I’d be interested to see if anyone is doing a long term comparison of Denmark and Sweden. They would seem ideal controls – very similar countries, but completely divergent immigration policies. So far, neither country seems to have been hurt by being on the extremes in Europe.
Denmark and Sweden are actually similar. The difference is mostly in the presentation. Unlike Sweden, many Danes will argue and talk a lot at (a a “high” volume) in public and media against immigration and all it’s ills, however, we hardly ever kick anyone out no matter what (People may be scheduled to be expelled, but, the actual work is rarely done, some excuse is always found) and “we*” are always bending over backwards to placate whatever mullah or imam that happens to feel offended this week.
It was interesting to watch the Swedes spin up the border checks in 4 weeks, while the Danes were caught totally flat-footed with some fat customs officers a few mangy dogs and dilapidated border facilities in the way of border protection.
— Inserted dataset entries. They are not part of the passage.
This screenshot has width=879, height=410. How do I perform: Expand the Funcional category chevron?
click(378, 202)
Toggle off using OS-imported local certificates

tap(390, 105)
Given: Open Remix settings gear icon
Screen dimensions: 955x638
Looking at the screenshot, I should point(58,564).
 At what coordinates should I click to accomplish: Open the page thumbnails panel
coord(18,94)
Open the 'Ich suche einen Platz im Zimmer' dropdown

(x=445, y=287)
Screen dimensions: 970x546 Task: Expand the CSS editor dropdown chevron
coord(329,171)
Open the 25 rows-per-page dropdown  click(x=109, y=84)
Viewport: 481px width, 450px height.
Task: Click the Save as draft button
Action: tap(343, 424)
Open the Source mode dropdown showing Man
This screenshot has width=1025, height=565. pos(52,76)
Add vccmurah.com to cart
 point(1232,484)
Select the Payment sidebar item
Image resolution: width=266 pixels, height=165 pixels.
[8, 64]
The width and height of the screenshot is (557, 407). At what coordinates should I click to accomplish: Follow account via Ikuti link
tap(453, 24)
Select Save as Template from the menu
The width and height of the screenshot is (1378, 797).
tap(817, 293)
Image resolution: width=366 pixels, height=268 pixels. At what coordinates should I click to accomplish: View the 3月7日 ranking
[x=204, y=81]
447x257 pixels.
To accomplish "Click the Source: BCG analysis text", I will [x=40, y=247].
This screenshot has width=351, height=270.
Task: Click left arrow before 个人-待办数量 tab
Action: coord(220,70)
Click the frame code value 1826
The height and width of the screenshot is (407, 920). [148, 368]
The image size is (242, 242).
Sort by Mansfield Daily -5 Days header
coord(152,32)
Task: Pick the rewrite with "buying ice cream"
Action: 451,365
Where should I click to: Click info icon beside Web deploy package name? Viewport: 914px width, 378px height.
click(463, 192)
The Swedes must have silently prepared the plans and procedures prepared in advance, the Danes had been downsizing and outsourcing everything for years while running their gob.
Danes in general mistrust religious displays of any kind, for us religion is a private thing. We particularly despise the very publicly enacted religious performances like we see in the US and Islam. Danes finds that behavior offensive, they feel that these people are putting on an elaborate public display of not wanting to be seen as “one of us”, and, yet they are making demands from us.
Double-Rude. Here, one has to give something before one can ask for something in return (and it’s rude to ask, it’s also very rude not to match a gift with another and it’s even rude to “top” the gift – because then the receiver has to “raise” to match). This “gift culture” is the reason people dislike refugees in general, they “get” something by being allowed into society as guests, then they are expected to return that favor before they have any rights to ask for anything.
The Official Denmark, the public at large – not so much! However, this time “we” are actually arguing over the royals visiting Saudi Arabia. Most think that they should not. This is new. Before “business” was always right.
Irony is everywhere. America the country of immigrants passing judgment on other immigrants. People do not lightly decide to leave their homes, family and culture. This whole immigration mess is the result of the blowback from the US, its NATO enablers and the BFFs Israel and the Sauds making a total pigs breakfast out of the middle east just to foam the runway for the convenience of multi-national corporations. Comments such as General Butler’s “War is a racket” and LBJ’s wry comment that the CIA had been running “a goddamn Murder Inc in the Caribbean,” for the benefit of the legal mafia…American corporations come to mind. In the name of “exceptionalism” (aka corporate profit) we pour poison into our fellow ants’ ant hills and stomp all over them as they try to escape. This is just the tip of the mass migrations that climate change will add to the mix.